Sorry I am a bit late to the party. Many of you have referenced the consensus model, unless I am missing there are very few specifics on the actual scope of each group other than that of a population, such as age. I could easily see how this could be mis interrupted. Many states scope of practice don't outline specifics what is or is not considered appropriate. Would your answer have been different if the OP had ICU experience has an RN prior to taking this job?

While it may not be right, there are several FNPs in my area that work as first assist. I understand there are some strong feeling on this board about this topic, but it is evolving topic and definitely can understand how a poster would have questions on it.

Specializes in Adult Internal Medicine.
On 10/14/2019 at 8:50 PM, NewBostonFNP said:

I did not ever work in a hospital as an RN so this is foreign to me on every level and I am asking for guidance/advice...not gifs.

((To be clear the OP is not me...for those of you that messaged to ask. ? ))

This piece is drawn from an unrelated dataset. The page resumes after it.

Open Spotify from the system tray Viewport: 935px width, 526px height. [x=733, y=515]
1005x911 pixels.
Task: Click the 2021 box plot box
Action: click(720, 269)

I recognize this is an old post, I'm curious i there is an update on how the job went? Did you have acute care/critical care clinical rotations are part of your NP preparation?

I am sure you can understand how concerning posts like this are, at least on the surface, to bedside RNs, out-patient FNPs, experienced acute care FNPs, and ACNPs (along with basically anyone that might ever be a patient with a serious illness)!

1. Unless you had significant APRN clinical experience(s) in acute and critical care, you are practicing so far outside your scope that it puts you in legal jeopardy, let alone the risks to the patients under your care.

2. Anything can be learned with time: we all start somewhere and our didactic and clinical experience makes us into safe effective clinicians. The danger here is being in an environment where you lack both the education and experience while functioning in a role with unclear level of collaboration/supervision. For example, a first year medical resident (who has the education not the experience) in the ICU is dependent on the expertise of the RNs and the senior residents/attending physician while they gain experience. Unfortunately, a novice NP in this same scenario doesn't have the education, likely doesn't have the direct supervision, and has probably alienated most of the RNs.

3. All of us, OP included, as APRNs need to protect our profession/career/future, which is entirely dependent on maintaining safe, effective, quality, and cost-efficient care. Other people reading this post considering the same path as the OP, I hope will consider the danger in this route.

FWIW: I graduated as an FNP with a relative lack of acute care RN experience (about 16 months) but I did two acute care rotations in my program. I took a job in a internal medicine practice that covered our patients in the hospital. I worked for a year as an NP before I started rounding in the hospital. I spent six months rounding with a very experienced physician before I started rounding myself. If our patients were admitted to the ICU, neither of us would continue to attend them, either transferred to a intensivist or transferred to a OSH.